2. Process according to claim 1,
wherein the amount of cyanamide is 0.01 to 1% by weight, preferably 0.1 to 0.5% by
weight, referred to the dry weight of the cellulose.
3. Process according to claims 1 and 2,
wherein the concentration of the cyanamide in the aqueous solution is adjusted to
0.1 to 60% by weight, preferably 1 to 10% by weight.
4. Process according to claims 1 to 3,
wherein the hydrogen peroxide solution is adjusted alkaline with sodium hydroxide.
5. Process according to claim 4,
wherein 0.1 to 2.5% by weight, preferably 0.5 to 1.5% by weight of sodium hydroxide,
referred to the dry weight of the cellulose, is used.
6. Process according to one of claims 1 to 5,
wherein the amount of hydrogen peroxide is 0.1 to 3.0% by weight, preferably 0.5 to
1.5% by weight, referred to the dry weight of the cellulose.

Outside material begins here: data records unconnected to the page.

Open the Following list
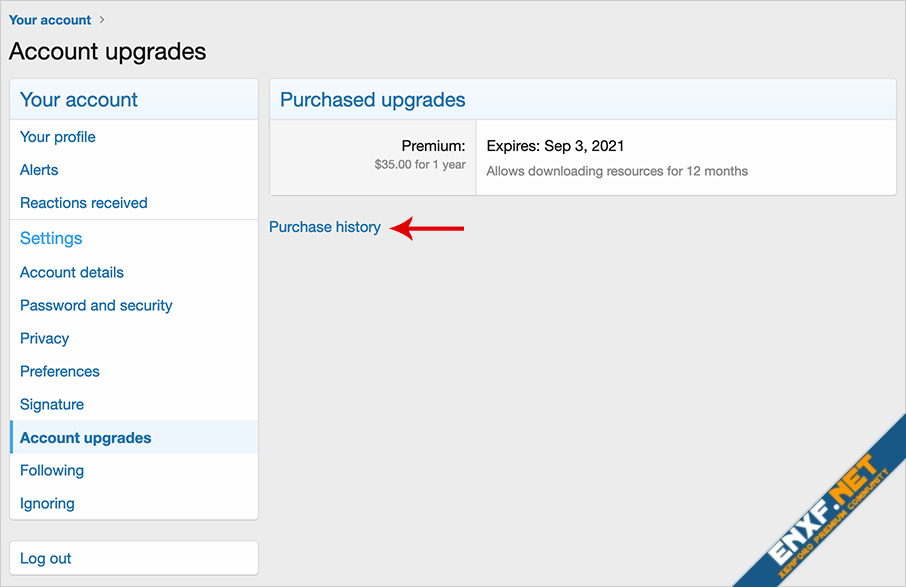The height and width of the screenshot is (587, 906). click(52, 470)
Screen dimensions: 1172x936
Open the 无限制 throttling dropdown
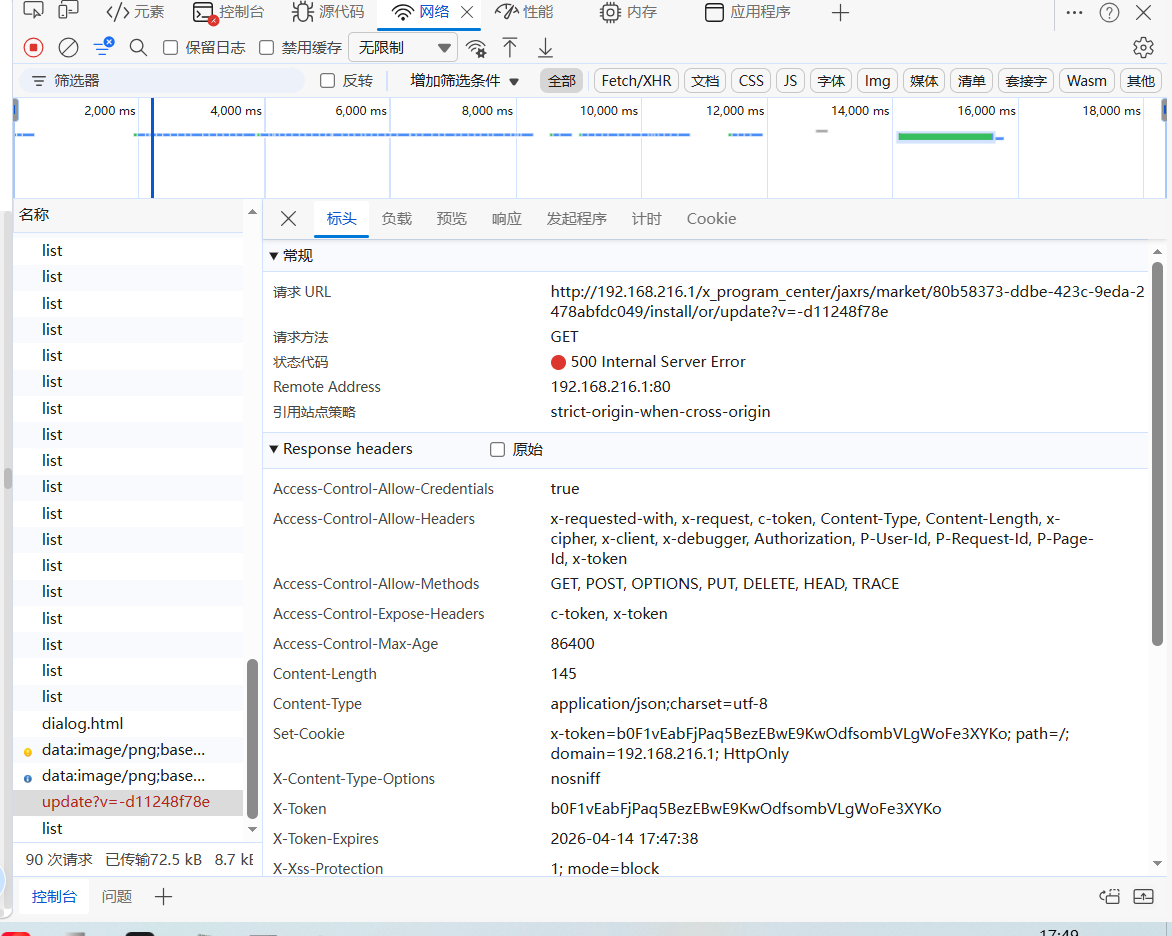click(403, 47)
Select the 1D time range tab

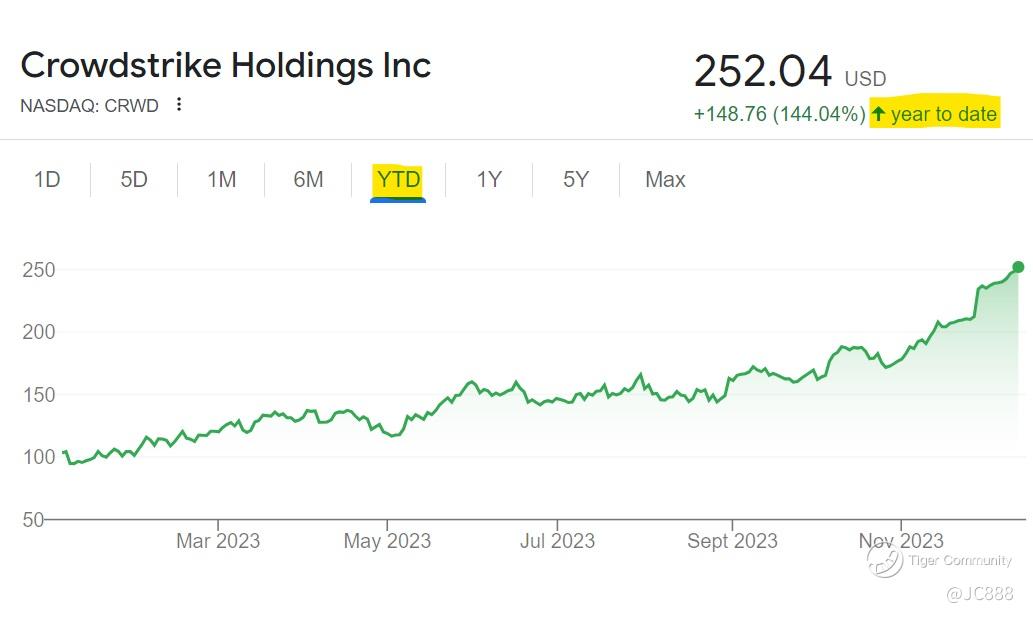[47, 180]
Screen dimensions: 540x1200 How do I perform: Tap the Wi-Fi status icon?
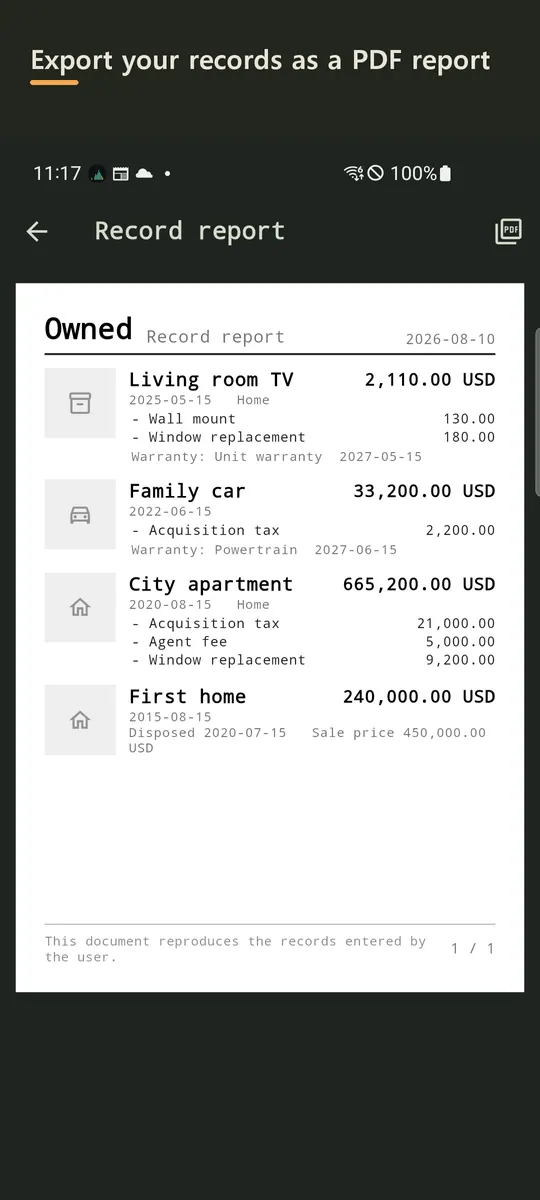tap(353, 173)
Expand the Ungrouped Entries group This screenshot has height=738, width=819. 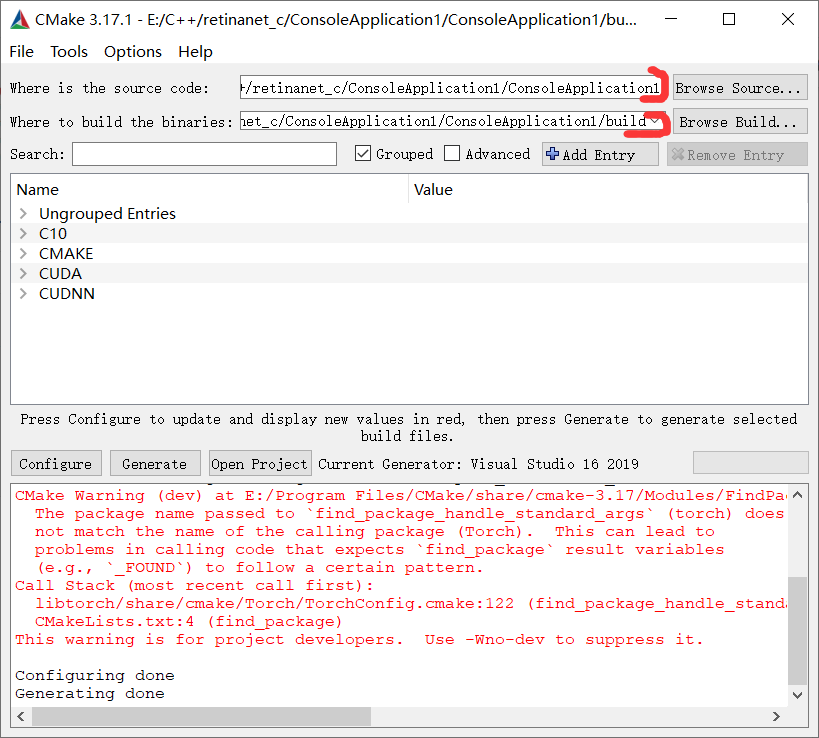point(22,213)
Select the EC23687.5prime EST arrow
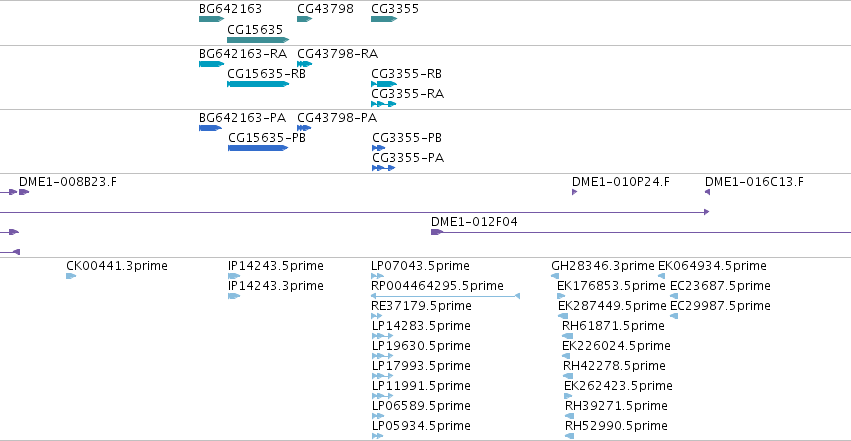The height and width of the screenshot is (441, 851). click(x=674, y=296)
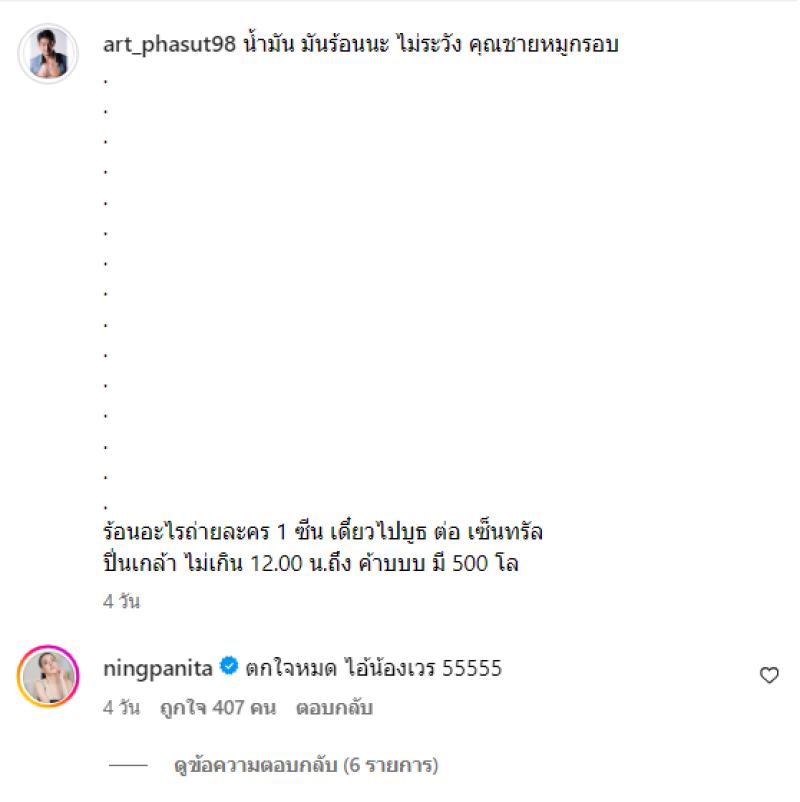Image resolution: width=800 pixels, height=802 pixels.
Task: Open the art_phasut98 username link
Action: point(169,44)
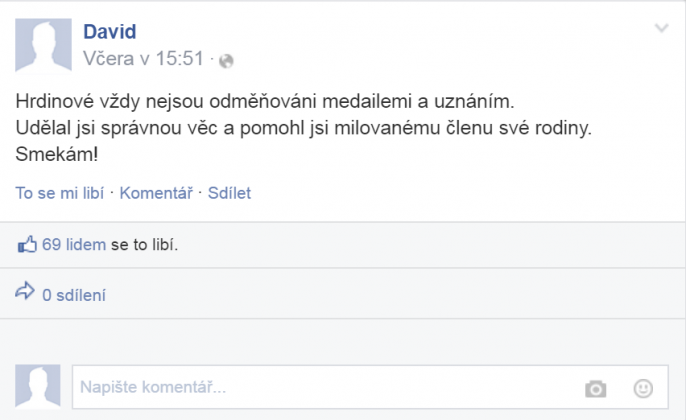
Task: Like the post via "To se mi líbí"
Action: (x=60, y=193)
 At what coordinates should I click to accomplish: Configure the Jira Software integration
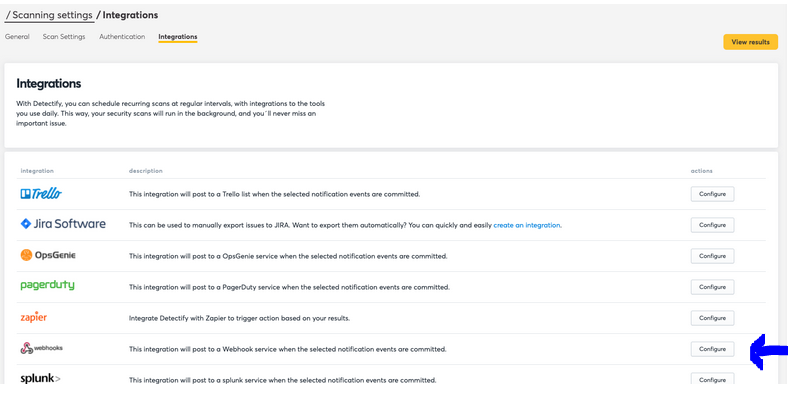[712, 225]
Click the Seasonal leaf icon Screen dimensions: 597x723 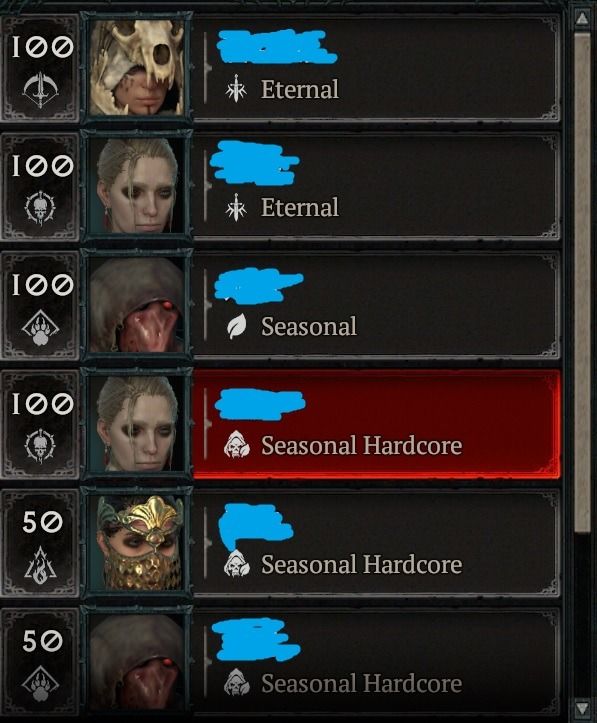pyautogui.click(x=236, y=326)
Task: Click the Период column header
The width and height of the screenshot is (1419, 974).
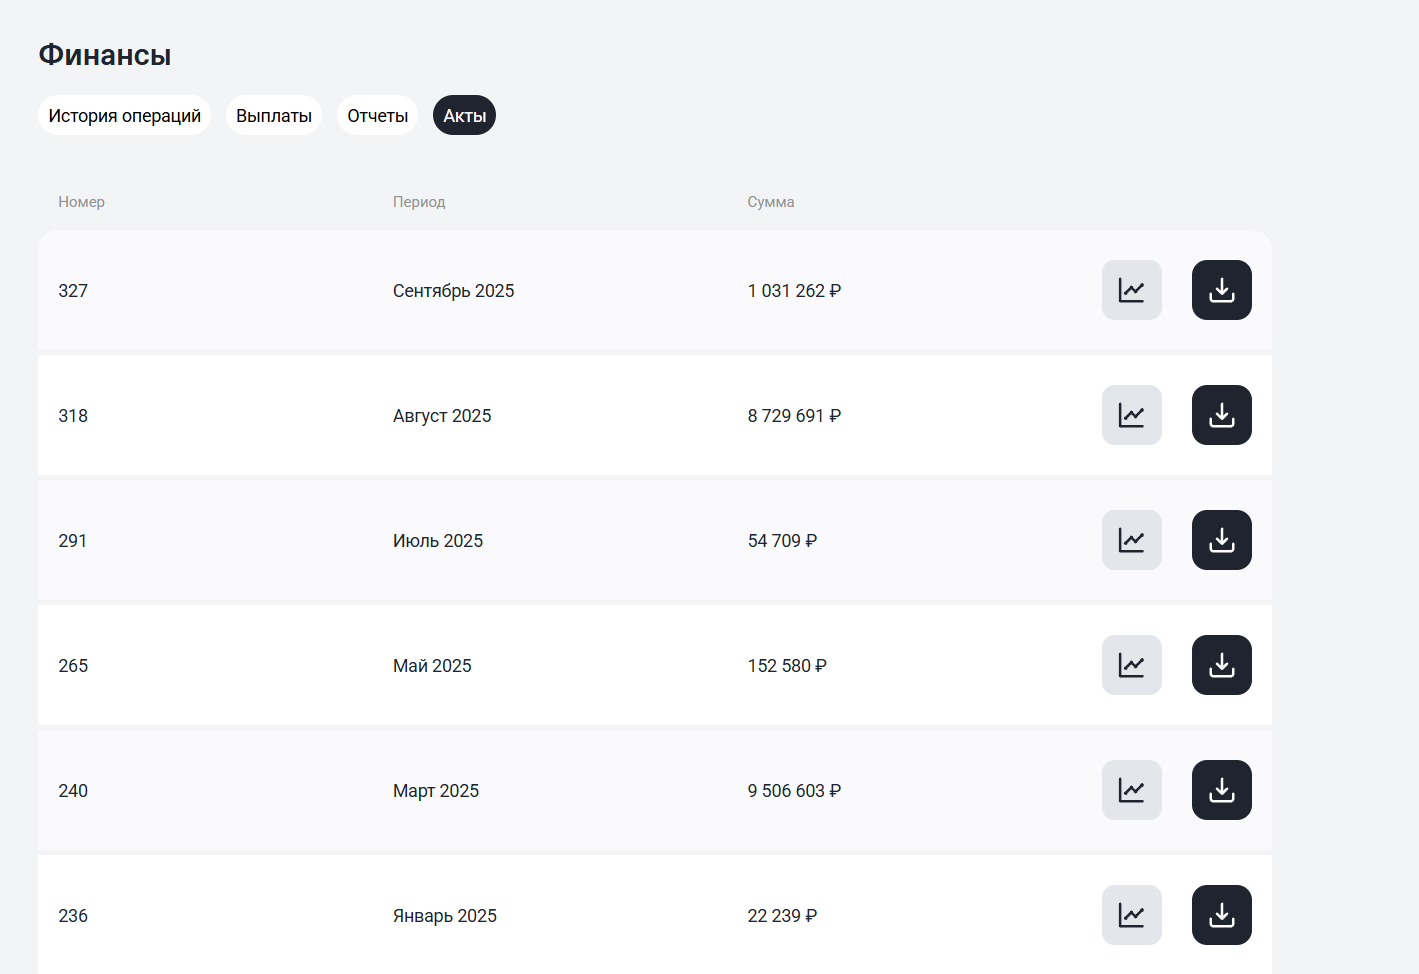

7. Process according to one of claims 1 to 6,
wherein the aqueous cyanamide solution is first added to the cellulose and subsequently
the alkaline hydrogen peroxide solution.
8. Process according to one of claims 1 to 7,
wherein the extractive bleaching step is carried out at a temperature of 20 to 90°C,
preferably 40 to 80°C.
9. Process according to one of claims 1 to 8,
wherein the reaction is carried out at a pH value of 8 to 13, preferably 10 to 12.
1. Procédé pour le blanchiment et la délignification pauvre en chlore de pâtes cellulosiques
avec une séquence de blanchiment au moins en deux étapes en tant que blanchiment préliminaire
et blanchiment final d'extraction avec une solution aqueuse de cyanamide et une solution
de peroxyde d'hydrogène alkaline,
caractérisé en ce que,
la dernière étape de la séquence de blanchiment préliminaire comporte une extraction
alkaline renforcée par peroxyde (EP) et dans l'étape de blanchiment finale la solution
de cyanamide et la solution de peroxyde d'hydrogène alkaline sont ajoutées séparément.
2. Procédé selon la revendication 1, caractérisé en ce que la quantité de cyanamide est
de 0,01 à 1% en poids, de préférence de 0,1 à 0,5% en poids rapporté au poids sec
de la pâte cellulosique.
3. Procédé selon la revendication 1 et 2, caractérisé en ce que l'on ajuste la concentration
du cyanamide dans la solution aqueuse à 0,1 jusqu'à 60% en poids, de préférence de
1 à 10% en poids.
4. Procédé selon les revendication 1 à 3, caractérisé en ce que l'on ajuste l'alcalinité
de la solution de peroxyde d'hydrogène avec de l'hydroxyde de sodium.
5. Procédé selon la revendication 4, caractérisé en ce que l'on utilise 0,1 jusqu'à 2,5%
en poids, de préférence de 0,5 à 1,5% en poids d'hydroxyde de sodium, rapporté au
poids sec de la pâte cellulosique.
6. Procédé selon l'une des revendications 1 à 5, caractérisé en ce que la quantité en
peroxyde d'hydrogène est de 0,1 à 3,0% en poids, de préférence de 0,5 à 1,5% en poids,
rapporté au poids sec de la pâte cellulosique.
7. Procédé selon l'une des revendications 1 à 6, caractérisé en ce que l'on ajoute d'abord
la solution aqueuse de cyanamide et ensuite la solution alkaline de peroxyde d'hydrogène.
8. Procédé selon lune des revendications 1 à 7, caractérisé en ce que l'on effectue l'état
de blanchiment d'extraction à 20 jusqu'à 90°C, de préférence à 40 jusqu'à 80°C.
9. Procédé selon l'une des revendications 1 à 8, caractérisé en ce que l'on conduit la
réaction à un indice de pH de 8 à 13, de préférence de 10 à 12.